109,497,620 parameters (fully trainable)

Baseline

BiLSTM + Frozen BERT Embeddings

Embedding: full BERT embedding module (bert.embeddings) — 768-dim, completely frozen
Frozen params: 23,837,184 (word + position + token-type embeddings + LayerNorm)
Recurrent layer: 2-layer bidirectional nn.LSTM, hidden=384 → 768-dim output
Variable-length input: pack_padded_sequence respects attention mask
Attention pooling: learned scalar attention over LSTM timesteps → softmax-weighted sum
Classifier: LayerNorm → Linear(768→384) → GELU → Dropout(0.3) → Linear(384→20)
AMP off — BERT LayerNorm uses eps=1e-12 (too small for FP16); trained in FP32

7,395,477 trainable · 23,837,184 frozen

Ensemble

LearnedEnsemble (meta-MLP)

Backbones: frozen BERT classifier + frozen BiLSTM — logits pre-computed, no gradient flows into them
Meta-input: concatenated softmax logits from both models → shape (B, 40)
Meta-MLP: Linear(40→80) → GELU → Dropout(0.15) → Linear(80→40) → GELU → Dropout(0.10) → Linear(40→20)
Training on cached logits: both backbone logits pre-computed on GPU and stored on CPU — each ensemble epoch takes < 1 s
Trainable params: 7,340 (meta-MLP only) — checkpoint is < 100 KB

7,340 trainable (meta only)

Architecture Comparison

Property	BERT Classifier	BiLSTM	LearnedEnsemble
Total parameters	109,497,620	31,232,661	140,730,281
Trainable params (own stage)	109,497,620	7,395,477	7,340
Pre-trained backbone	bert-base-uncased (full)	bert-base-uncased (embeddings only, frozen)	—
Sequence modelling	12-layer self-attention (parallel)	2-layer BiLSTM (sequential)	—
Pooling strategy	BERT [CLS] pooler output	Learned attention-weighted sum	Direct logit fusion
Mixed precision	AMP FP16 ✓	FP32 (LayerNorm eps stability)	FP32
Training speed (per epoch)	~160 s (RTX 3060 6 GB)	~74 s (RTX 3060 6 GB)	< 1 s (cached logits)
Best test accuracy	70.23%	68.00%	69.48%

Why These Architectures?

Fine-tuned BERT is the natural "advanced" choice — pre-trained contextual representations and a shared tokenizer give a massive head-start over random initialisation.
BiLSTM with frozen BERT embeddings is the "baseline" — it reuses high-quality 768-dim token representations without the cost of fine-tuning the full Transformer stack; only the LSTM and classifier are learned.
Ensemble meta-MLP tests whether logit-level complementarity between BERT's attention-based and the BiLSTM's sequential view can be exploited with minimal extra compute.

Key Engineering Decisions

AMP disabled for BiLSTM — BERT's embedding LayerNorm uses eps=1e-12, which underflows FP16 (~6e-8), producing NaN gradients.
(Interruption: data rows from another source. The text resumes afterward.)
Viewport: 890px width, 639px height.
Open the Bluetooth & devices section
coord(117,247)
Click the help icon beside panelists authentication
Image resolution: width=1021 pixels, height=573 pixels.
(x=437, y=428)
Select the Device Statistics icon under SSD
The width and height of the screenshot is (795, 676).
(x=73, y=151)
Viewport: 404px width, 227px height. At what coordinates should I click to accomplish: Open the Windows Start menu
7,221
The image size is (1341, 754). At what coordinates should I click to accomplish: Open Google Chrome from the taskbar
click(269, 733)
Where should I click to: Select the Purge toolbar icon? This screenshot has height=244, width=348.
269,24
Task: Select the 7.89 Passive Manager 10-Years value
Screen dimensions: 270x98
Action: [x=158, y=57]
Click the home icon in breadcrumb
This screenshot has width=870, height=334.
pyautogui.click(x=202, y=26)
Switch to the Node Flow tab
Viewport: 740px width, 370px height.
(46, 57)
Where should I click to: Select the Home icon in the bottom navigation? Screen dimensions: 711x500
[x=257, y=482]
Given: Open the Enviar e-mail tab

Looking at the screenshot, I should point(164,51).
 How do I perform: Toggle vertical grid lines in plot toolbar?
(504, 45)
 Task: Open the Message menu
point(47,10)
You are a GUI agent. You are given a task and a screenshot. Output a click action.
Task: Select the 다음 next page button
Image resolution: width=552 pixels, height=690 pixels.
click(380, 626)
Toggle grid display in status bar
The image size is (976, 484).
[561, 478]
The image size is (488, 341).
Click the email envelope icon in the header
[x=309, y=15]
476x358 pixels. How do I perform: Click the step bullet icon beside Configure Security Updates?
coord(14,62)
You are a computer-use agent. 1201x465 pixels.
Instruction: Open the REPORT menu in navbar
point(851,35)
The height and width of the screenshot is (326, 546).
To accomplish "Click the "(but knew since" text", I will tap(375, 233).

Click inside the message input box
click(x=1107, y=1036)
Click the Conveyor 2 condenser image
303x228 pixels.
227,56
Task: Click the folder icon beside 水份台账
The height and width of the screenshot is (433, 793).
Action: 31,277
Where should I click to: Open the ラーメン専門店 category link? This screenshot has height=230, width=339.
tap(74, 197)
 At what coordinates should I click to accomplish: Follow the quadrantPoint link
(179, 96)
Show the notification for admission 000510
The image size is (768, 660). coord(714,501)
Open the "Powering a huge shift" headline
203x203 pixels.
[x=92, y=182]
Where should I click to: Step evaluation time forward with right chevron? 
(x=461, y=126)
Training in FP32 is safe and fast enough within 6 GB VRAM.
Gradient accumulation (2 steps) for BERT keeps effective batch at 32 while fitting the 16-sample per-step budget within VRAM.
Pre-computed logits for ensemble — both backbones are moved to GPU one at a time (BERT then BiLSTM) to collect logits, then moved back to CPU. The meta-MLP trains on CPU-cached tensors — no VRAM needed for ensemble training.
Separate weight-decay groups for BERT — bias/LayerNorm params are excluded from L2 penalty (standard BERT fine-tuning practice).